We consider here a vector basis $B_R$ of $\mathbb{R}^2$ that is derived from the standard basis
$$ E=\left\{ \left( \begin{array}{c} 1\\ 0\\ \end{array} \right) ,\;\left( \begin{array}{c} 0\\ 1\\ \end{array} \right) \right\} $$
$B_R$ being rotated by 90° in counter clock wise direction gives the new vector basis:
$$ B_R=\left\{ \left( \begin{array}{c} 0\\ 1\\ \end{array} \right) ,\;\left( \begin{array}{c} -1\\ 0\\ \end{array} \right) \right\} $$
So, from my understanding, this new vector basis $B_R$ should transform every vector in standard basis $E$ to new basis $B_R$.

## Work required:
Answer these from the post on the rotated basis:
(a) Of which space is B_R a vector basis?
(b) By how many degrees, and in which direction, is the basis rotated?
(c) What is the second vector of B_R?
The lines that come after this text play no part in what is asked here.

## Collected data:

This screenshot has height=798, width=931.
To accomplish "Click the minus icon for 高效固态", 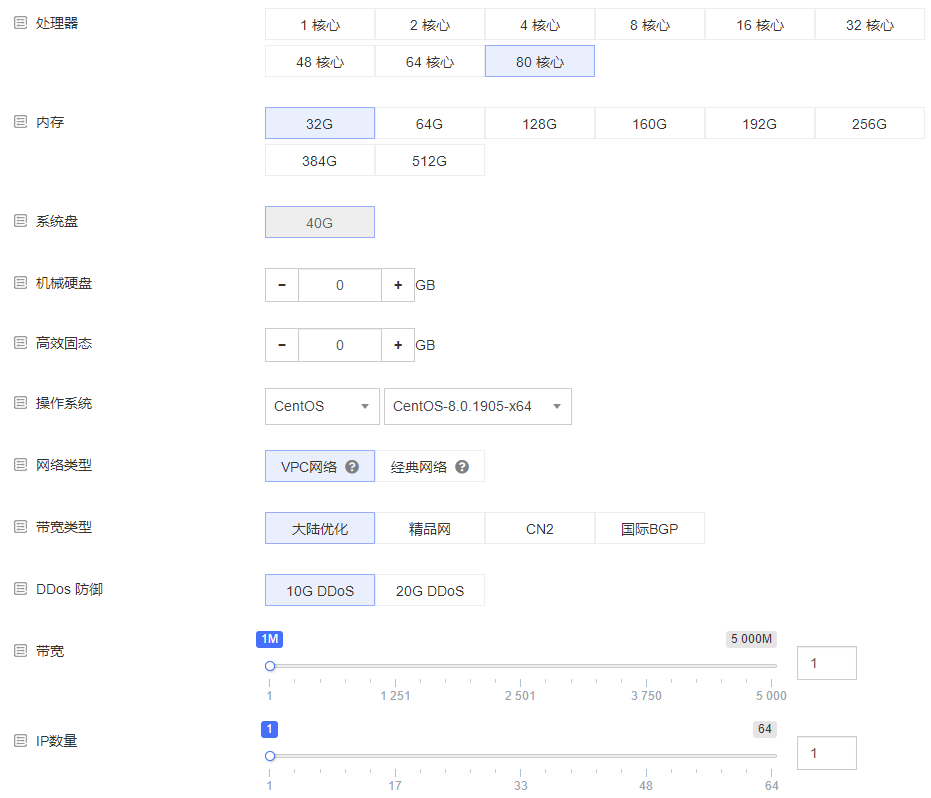I will [281, 345].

## Result for this task:
(a) ℝ²
(b) 90°, counterclockwise
(c) (−1, 0)